== Article
FTSE 100 movers: Admiral surges on results; Rio Tinto goes ex-div

(Sharecast News) - London's FTSE 100 was up 0.7% at 8,342.91 in afternoon trade on Thursday. Admiral Group surged to the top of the index as it posted a better-than-expected 32% rise in half-year pre-tax profits to £310m, driven by an improved current year underwriting performance and claims releases.

It also declared an interim dividend of 71p a share including a special payout of 19.7p a share, up 39%. Analysts had forecast profit of £304m and dividend of 67.3p.

Danni Hewson, head of financial analysis at AJ Bell said: "Insurer Admiral is reaping the rewards today of having steered its ship successfully through choppy waters when the inflationary storm was at its height.

"Unlike its competitors, Admiral hiked premiums as it passed on extra costs to customers. While this lost it business at the time, it now means the company is better positioned to be competitive, assisted by an easing in claims cost inflation which is helping it to attract more customers.
====
== Entries supplied
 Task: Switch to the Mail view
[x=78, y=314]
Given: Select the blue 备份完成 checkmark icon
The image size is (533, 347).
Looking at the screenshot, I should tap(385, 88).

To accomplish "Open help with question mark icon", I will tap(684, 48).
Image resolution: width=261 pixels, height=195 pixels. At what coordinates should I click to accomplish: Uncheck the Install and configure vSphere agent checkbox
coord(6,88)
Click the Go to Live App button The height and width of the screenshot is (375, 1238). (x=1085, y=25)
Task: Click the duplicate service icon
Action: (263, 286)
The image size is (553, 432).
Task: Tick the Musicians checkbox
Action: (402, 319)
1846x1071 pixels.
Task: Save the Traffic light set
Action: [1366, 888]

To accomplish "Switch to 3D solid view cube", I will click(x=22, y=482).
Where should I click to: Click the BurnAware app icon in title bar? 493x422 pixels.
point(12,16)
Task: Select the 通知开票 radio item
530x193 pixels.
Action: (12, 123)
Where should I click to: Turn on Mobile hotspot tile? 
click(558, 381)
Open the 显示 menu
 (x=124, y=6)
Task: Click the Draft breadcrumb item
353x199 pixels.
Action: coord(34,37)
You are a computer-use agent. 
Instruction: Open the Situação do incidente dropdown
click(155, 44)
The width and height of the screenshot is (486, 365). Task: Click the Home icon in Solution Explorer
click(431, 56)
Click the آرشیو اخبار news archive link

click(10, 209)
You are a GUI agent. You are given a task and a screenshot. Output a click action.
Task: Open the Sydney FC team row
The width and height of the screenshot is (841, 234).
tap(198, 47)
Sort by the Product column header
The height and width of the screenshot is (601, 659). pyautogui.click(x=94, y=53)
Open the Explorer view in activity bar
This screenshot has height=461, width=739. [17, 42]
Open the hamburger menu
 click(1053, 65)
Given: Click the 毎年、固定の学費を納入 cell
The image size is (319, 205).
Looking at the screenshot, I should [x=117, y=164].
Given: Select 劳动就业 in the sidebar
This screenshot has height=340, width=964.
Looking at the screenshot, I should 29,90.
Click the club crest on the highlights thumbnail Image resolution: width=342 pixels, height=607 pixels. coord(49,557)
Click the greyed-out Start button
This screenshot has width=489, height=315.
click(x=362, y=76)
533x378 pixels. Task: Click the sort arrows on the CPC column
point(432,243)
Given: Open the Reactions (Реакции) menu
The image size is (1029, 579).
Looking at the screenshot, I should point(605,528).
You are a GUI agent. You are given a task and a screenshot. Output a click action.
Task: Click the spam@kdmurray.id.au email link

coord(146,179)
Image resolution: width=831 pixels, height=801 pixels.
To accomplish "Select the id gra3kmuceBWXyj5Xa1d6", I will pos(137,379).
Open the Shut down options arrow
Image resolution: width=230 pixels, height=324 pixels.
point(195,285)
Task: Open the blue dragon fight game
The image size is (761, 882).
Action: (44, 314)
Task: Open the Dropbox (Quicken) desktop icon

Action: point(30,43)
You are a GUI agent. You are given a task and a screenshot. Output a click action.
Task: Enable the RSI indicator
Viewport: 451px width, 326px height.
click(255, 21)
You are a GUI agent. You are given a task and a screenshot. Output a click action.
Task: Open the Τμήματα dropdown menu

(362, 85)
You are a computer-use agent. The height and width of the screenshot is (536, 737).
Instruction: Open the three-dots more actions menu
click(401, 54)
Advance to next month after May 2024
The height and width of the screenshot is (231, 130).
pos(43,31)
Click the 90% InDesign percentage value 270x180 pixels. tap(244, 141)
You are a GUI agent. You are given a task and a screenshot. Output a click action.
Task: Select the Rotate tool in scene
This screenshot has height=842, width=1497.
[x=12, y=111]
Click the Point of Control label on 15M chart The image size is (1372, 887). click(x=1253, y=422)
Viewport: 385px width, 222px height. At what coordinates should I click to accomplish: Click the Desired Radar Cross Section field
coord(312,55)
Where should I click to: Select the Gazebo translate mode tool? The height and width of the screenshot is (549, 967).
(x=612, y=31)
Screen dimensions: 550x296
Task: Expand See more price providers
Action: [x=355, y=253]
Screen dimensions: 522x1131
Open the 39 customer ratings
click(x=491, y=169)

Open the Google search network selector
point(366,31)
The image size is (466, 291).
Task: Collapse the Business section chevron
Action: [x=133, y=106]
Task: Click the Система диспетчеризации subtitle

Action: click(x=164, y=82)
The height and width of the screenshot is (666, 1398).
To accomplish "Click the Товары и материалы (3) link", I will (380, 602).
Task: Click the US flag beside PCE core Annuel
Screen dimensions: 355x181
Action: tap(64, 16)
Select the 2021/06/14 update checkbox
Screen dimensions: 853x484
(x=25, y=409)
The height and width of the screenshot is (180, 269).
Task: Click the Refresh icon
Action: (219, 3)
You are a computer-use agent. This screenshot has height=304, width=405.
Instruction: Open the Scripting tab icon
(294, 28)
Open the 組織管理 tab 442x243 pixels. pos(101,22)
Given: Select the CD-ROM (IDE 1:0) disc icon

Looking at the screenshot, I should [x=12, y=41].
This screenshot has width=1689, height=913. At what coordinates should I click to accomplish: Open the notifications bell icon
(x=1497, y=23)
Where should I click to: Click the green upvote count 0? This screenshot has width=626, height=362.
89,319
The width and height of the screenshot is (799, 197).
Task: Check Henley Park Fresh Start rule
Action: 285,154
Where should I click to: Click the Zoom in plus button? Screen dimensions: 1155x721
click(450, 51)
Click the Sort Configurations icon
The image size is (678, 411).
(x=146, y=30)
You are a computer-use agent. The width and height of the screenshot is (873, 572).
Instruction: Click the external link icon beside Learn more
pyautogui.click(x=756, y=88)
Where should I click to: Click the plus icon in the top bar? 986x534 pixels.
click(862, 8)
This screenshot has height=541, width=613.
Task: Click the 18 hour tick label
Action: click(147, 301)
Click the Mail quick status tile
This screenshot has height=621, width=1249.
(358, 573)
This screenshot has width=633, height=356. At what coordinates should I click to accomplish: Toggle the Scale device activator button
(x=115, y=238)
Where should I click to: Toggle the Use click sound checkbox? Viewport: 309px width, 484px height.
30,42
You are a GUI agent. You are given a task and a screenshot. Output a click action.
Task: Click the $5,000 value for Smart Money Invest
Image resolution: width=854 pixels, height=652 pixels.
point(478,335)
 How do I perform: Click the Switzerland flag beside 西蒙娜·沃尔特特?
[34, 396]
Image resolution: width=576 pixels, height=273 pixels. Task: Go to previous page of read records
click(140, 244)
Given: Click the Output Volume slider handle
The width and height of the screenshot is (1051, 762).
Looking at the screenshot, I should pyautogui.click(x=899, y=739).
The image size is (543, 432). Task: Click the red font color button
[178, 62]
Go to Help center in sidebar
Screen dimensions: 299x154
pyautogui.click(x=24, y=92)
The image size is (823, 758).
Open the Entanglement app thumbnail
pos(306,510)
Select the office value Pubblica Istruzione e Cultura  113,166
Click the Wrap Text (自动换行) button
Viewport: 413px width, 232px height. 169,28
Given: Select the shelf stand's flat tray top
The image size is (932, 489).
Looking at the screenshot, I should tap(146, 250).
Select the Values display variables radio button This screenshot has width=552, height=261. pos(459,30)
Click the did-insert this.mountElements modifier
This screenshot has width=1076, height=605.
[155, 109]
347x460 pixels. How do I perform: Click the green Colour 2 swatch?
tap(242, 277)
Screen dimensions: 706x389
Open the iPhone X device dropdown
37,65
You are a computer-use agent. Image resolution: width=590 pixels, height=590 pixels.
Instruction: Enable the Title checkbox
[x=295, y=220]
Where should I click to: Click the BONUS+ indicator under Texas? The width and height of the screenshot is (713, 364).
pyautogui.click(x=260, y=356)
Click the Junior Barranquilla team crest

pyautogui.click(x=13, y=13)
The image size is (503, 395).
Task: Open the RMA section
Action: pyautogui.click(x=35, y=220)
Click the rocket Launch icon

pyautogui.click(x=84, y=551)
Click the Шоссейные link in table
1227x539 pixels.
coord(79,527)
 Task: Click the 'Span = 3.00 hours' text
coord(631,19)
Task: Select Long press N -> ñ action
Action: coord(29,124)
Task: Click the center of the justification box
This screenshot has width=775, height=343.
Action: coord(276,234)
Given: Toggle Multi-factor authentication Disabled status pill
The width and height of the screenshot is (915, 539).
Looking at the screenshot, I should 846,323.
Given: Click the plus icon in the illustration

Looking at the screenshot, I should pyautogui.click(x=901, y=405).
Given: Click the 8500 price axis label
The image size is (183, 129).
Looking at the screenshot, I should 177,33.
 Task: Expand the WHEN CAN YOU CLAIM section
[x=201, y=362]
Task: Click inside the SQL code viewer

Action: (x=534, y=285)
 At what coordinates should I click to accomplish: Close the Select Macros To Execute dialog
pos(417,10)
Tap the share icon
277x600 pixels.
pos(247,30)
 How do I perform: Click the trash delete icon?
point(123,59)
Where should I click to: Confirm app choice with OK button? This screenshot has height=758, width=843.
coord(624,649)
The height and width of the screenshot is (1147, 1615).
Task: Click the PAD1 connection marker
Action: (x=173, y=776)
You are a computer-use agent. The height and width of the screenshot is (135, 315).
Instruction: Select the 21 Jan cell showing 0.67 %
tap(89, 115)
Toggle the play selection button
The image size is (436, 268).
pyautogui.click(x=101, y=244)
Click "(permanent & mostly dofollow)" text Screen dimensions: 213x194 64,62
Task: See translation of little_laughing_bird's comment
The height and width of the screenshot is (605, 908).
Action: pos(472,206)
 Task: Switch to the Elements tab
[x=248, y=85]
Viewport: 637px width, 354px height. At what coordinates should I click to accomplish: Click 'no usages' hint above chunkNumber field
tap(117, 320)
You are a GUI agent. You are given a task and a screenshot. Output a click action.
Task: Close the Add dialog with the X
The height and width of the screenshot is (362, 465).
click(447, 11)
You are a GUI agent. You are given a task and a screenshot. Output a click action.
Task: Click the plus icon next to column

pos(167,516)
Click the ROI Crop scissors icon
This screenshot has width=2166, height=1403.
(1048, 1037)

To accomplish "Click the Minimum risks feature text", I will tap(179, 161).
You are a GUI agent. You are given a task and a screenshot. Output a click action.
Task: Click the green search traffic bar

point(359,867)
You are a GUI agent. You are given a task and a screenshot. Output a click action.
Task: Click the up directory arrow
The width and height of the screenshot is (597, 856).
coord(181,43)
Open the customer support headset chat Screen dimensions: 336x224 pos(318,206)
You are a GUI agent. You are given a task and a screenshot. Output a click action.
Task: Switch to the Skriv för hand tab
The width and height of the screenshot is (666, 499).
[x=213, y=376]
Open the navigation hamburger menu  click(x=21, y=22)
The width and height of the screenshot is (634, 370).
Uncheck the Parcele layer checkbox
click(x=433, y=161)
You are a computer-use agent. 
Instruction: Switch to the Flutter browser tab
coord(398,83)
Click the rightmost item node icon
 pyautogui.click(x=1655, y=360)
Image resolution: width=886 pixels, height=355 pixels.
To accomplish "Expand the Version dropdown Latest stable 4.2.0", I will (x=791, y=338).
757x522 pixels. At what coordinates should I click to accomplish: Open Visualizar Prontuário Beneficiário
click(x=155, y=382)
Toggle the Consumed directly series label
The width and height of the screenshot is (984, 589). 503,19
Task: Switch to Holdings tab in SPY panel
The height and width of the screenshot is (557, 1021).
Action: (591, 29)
====
* Set of tasks *
[1] In the FTSE 100 movers report, rewrite the passage starting with "(Sharecast News) - London's" and going on through "at its height.", changing "pre-tax profits" to "pre-tax earnings".
[2] According to the FTSE 100 movers report, by what percentage did Admiral's half-year pre-tax profits rise?
[3] Translate this sentence from the FTSE 100 movers report into Spanish: "Analysts had forecast profit of £304m and dividend of 67.3p."

* Solutions for each task *
[1]
(Sharecast News) - London's FTSE 100 was up 0.7% at 8,342.91 in afternoon trade on Thursday. Admiral Group surged to the top of the index as it posted a better-than-expected 32% rise in half-year pre-tax earnings to £310m, driven by an improved current year underwriting performance and claims releases.

It also declared an interim dividend of 71p a share including a special payout of 19.7p a share, up 39%. Analysts had forecast profit of £304m and dividend of 67.3p.

Danni Hewson, head of financial analysis at AJ Bell said: "Insurer Admiral is reaping the rewards today of having steered its ship successfully through choppy waters when the inflationary storm was at its height.

[2] They rose by 32%, which was better than expected.

[3] Los analistas habían previsto un beneficio de 304 millones de libras y un dividendo de 67,3 peniques.